WRITTEN TASKS:
a. Extract the stretch from "Right now, in" through "Imaginative Happy Marriage." in the post about waiting for spring in Missoula, copying it word for word.
b. According to the post about waiting for spring in Missoula, in which month does the move into the new home take place?

SELECTED EXCERPT:
□ □ □

After a few days of warmth, sun and leaping bulbs, the weather reminded us that it isn’t even spring yet.
The last few days have been cold and rainy-snowy. I am so a four-season girl but every year, around this time, I crave bare feet, dirt under my fingernails, fresh food, river dips, photos without puffy coats. In other words, every March I am a little over it.
Every March we get those few days: the prelude to, not spring, but summer. A few days where all of Missoula bursts outside like dandelion seeds in a passionate gust. We rifle through boxes to find weather-appropriate clothing and stroll around the valley with starry smiles. We might shiver in the shade but in the big ol’ bright sun? Our bodies remember summer.
It is a weird dance for me during those few bitchy weeks where winter shakes her fleshy hips into spring. I want to garden! But the thick mud, frozen ground and spontaneous blizzards make me wait. So instead of turning my interests elsewhere I tend to just meditate on the gardening I can’t yet do. It is annoying annual habit.
Right now, in our mid-Montana March, I can be found wandering our new yard, pausing for long periods of time to squint at blank spots and plan for fruit trees, fences, gardens. I imagine what trees will look like when leafed out and then study the photos I took of the property last summer.
September 2011: south-facing, our backyard property ends where the grass browns
Oh man, I’ve been dreaming about our new homestead transformation. It is one of my favorite things to do, dream.
When we looked at this house for the first time last summer and I saw the big south-facing sunroom and yard I was sold. Andy studied the electrical and asked questions about forced-air heat and while I drooled over southern exposure and mountain views.
Dreamer + Pragmatist = Our Imaginative Happy Marriage.
September 2011: sunroom
September 2011: east-facing deck and grapevines off the living room
We get to move into our home in June, the one we live in, under, in a small apartment. A bit more about that (thanks for your questions, sorry I’ve been so confusing!): See we put in an offer on this house, contingent upon the sale of our other house. The people we were to buy from had an opportunity to rent for six months. They kindly asked us what we thought and we said YES. It sounds awesome to have a few months to sell our house and to move in the spring. They signed a lease with the tenant. We sold our house the next week. So we had to find a place to live until the lease was up. We considered many options but landed here in this apartment, in the very house we bought, under a lovely family.

□ □ □

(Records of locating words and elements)
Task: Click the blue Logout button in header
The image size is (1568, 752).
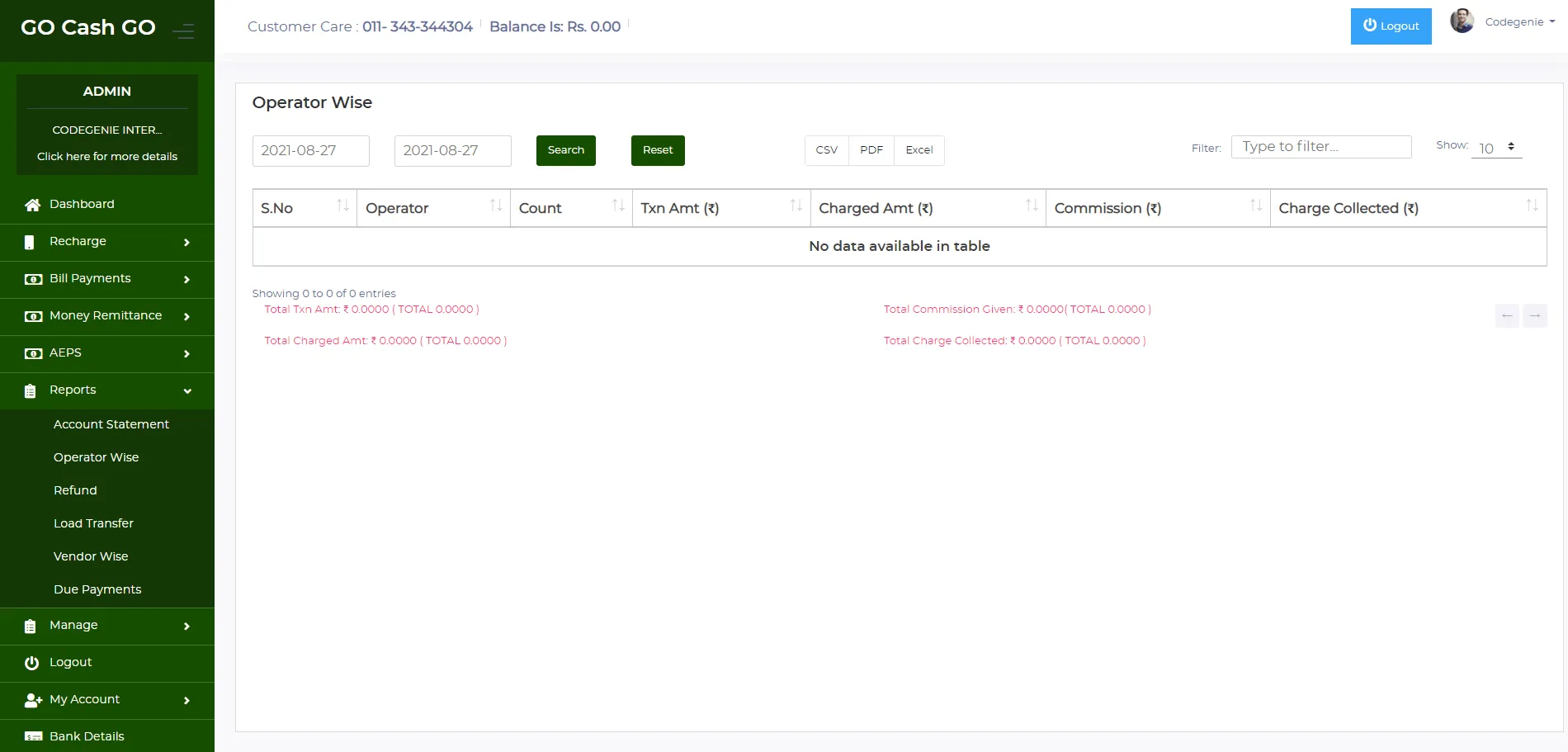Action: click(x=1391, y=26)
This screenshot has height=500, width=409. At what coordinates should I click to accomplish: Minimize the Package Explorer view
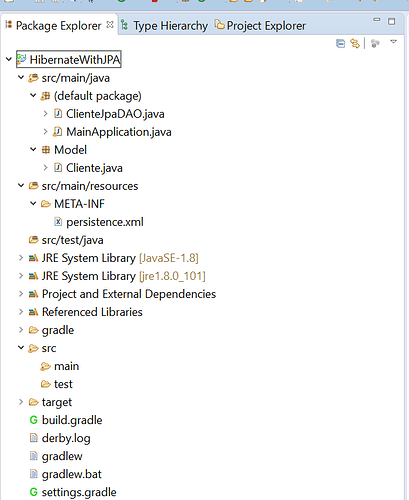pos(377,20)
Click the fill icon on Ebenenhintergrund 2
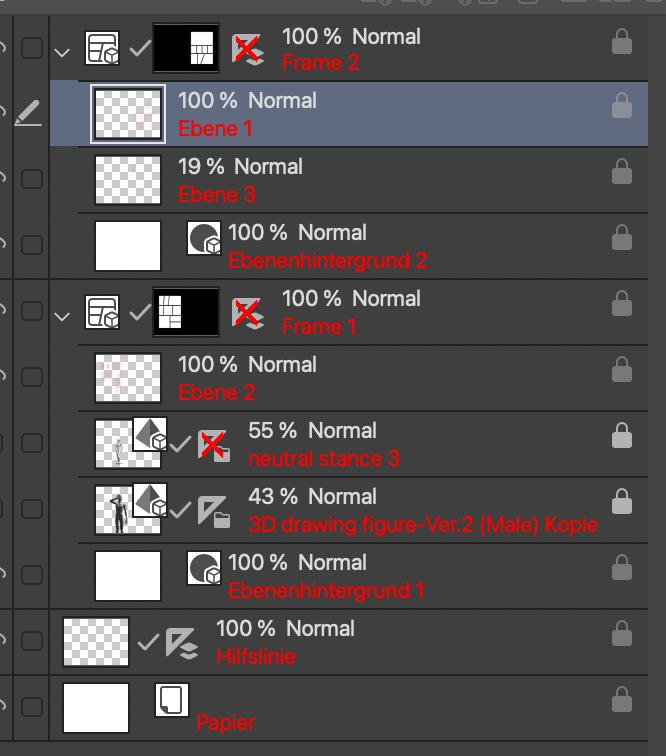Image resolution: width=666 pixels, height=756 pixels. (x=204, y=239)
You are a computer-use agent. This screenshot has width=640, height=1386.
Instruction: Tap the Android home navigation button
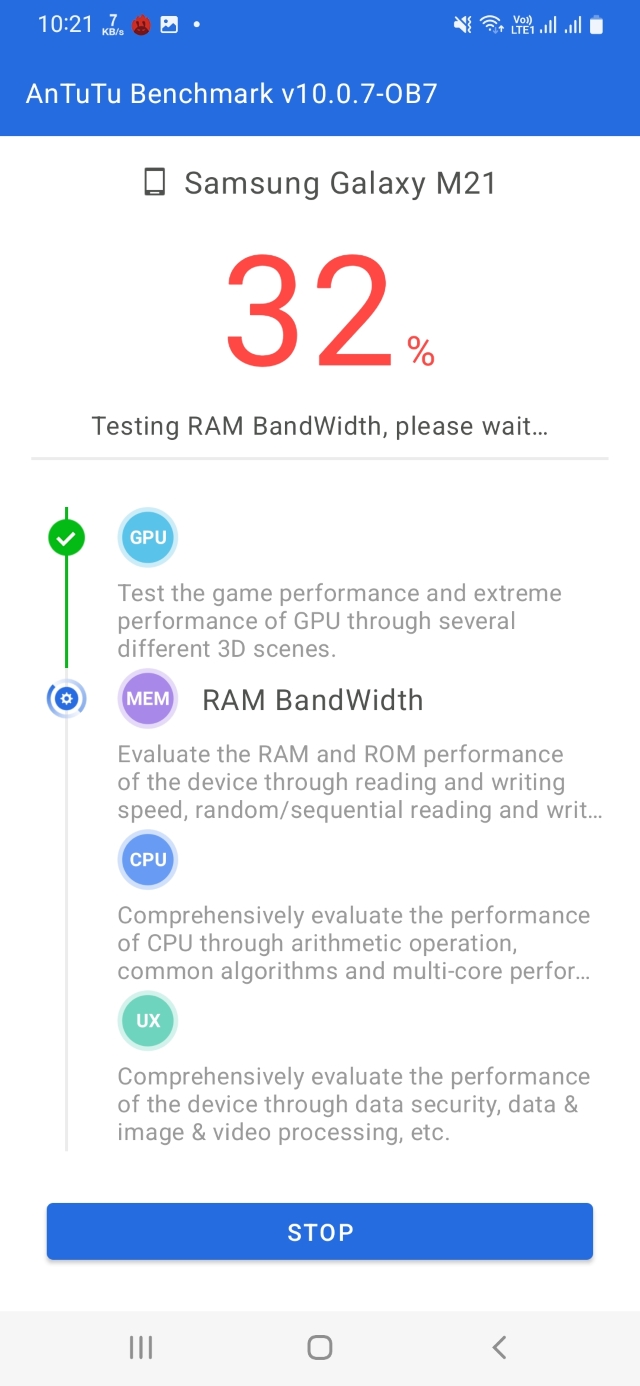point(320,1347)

□ □ □

RESPONSES TO THE EXERCISE:
a.
Right now, in our mid-Montana March, I can be found wandering our new yard, pausing for long periods of time to squint at blank spots and plan for fruit trees, fences, gardens. I imagine what trees will look like when leafed out and then study the photos I took of the property last summer.
September 2011: south-facing, our backyard property ends where the grass browns
Oh man, I’ve been dreaming about our new homestead transformation. It is one of my favorite things to do, dream.
When we looked at this house for the first time last summer and I saw the big south-facing sunroom and yard I was sold. Andy studied the electrical and asked questions about forced-air heat and while I drooled over southern exposure and mountain views.
Dreamer + Pragmatist = Our Imaginative Happy Marriage.

b. In June.